Before we get started, let’s just all agree that releasing Titanfall 2 the week between Battlefield 1 (which is quite good) and Call of Duty: Dumb Subtitle (which will sell regardless) was a terrible, horrible, no good, very bad idea. Such an awful idea that I kept expecting EA to last-minute delay Titanfall 2 to...pretty much any other month.
No such luck. Titanfall 2 releases as scheduled, in between two juggernaut shooters (one of which is also published by EA), and it’s a bad omen for a sequel to a game that’s world-renowned for rapidly losing its multiplayer audience the first time around.

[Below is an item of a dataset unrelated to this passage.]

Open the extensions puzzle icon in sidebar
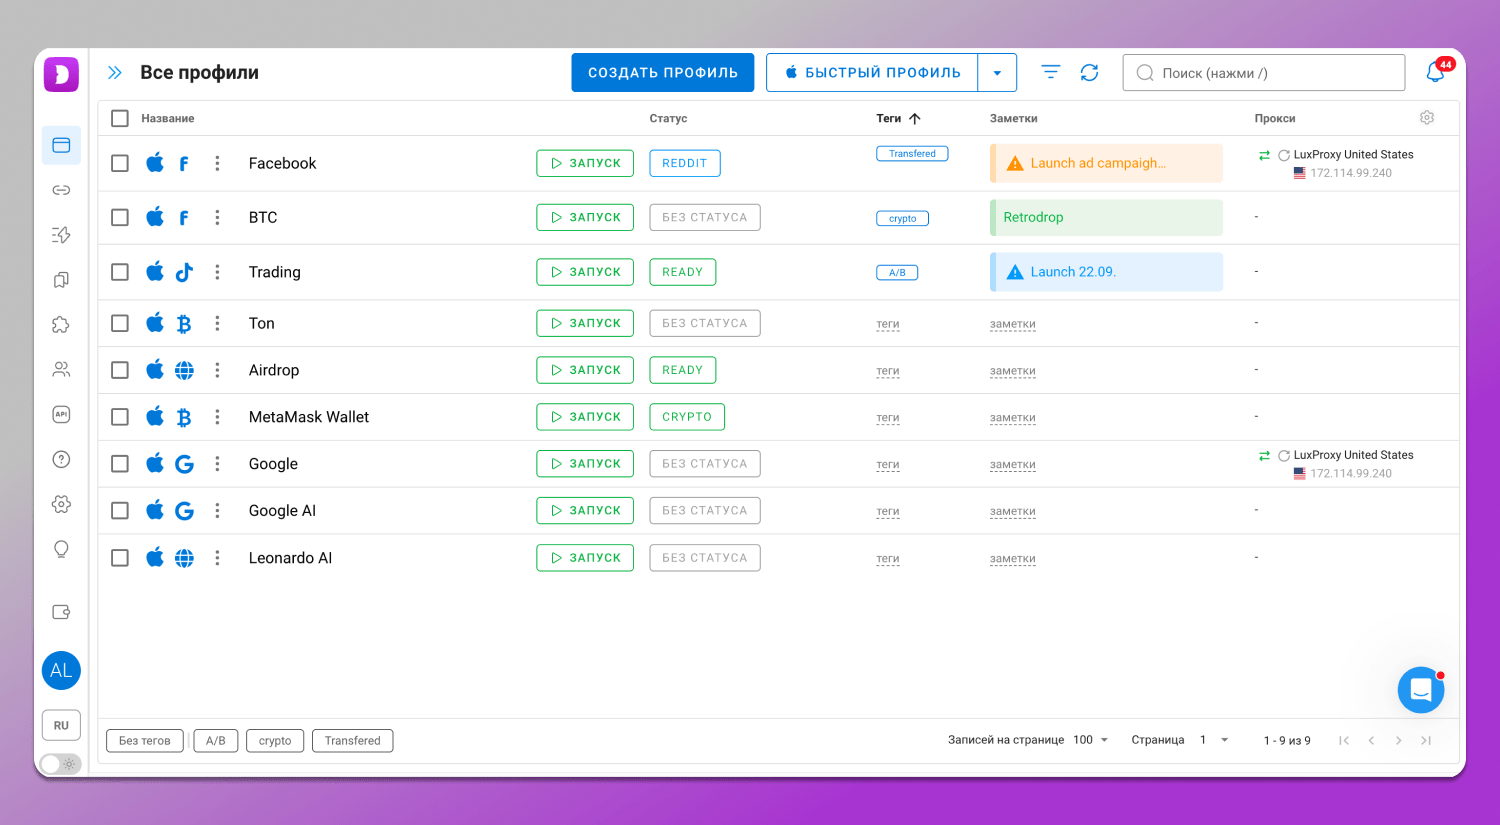click(x=61, y=325)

So I am admittedly skeptical whether Titanfall 2 will have a multiplayer community in a few months. Respawn’s biggest ploy is that all upcoming maps and DLC will be free, and it’s admittedly enticing. But we’ll see.

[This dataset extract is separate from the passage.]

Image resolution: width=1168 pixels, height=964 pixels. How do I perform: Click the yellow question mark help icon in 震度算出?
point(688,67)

With that bit of bookkeeping out of the way: Let’s talk specifics.
Titanfall 2 is still primarily a multiplayer game. Sure, there’s an actual campaign to play this time, but the game’s roots lie in the dual infantry-and-mech combat established by the first outing.
It survives relatively unscathed. Titanfall 2 is a spectacle in action, on-foot Pilots sprinting down alleyways and running up the sides of buildings while hulking Titans shoot oversized rockets and lasers at each other in the streets below. It’s a dynamic I loved in the original, and I’ve been happy to sink some hours into a sequel.
Some of the beta’s more egregious changes have been rolled back, too—particularly the method by which Titans spawn. Early in the beta, Titanfall 2 had it set up so that Titans were earned only through kills, greatly reducing their prevalence. Now it’s (as far as I can tell) some combination of kills and time, with raucous three-on-three Titan battles a common occurrence.
The other big complaint coming out of the beta was that Titans no longer have shields, and unfortunately this aspect survived through release. Instead of a rechargeable shield you can now steal batteries from enemy Titans and plug them into your own for a quick repair, but it’s a huge pain to pull off and has barely factored into my matches so far. Maybe when people get more accustomed to the game we’ll see more of it.
The immediate outcome of that design decision is that Titans feel altogether too fragile. Being outnumbered is an immediate death sentence, and unless teams coordinate their Titans (which will never happen in public matches) it means easy pickings for the enemy.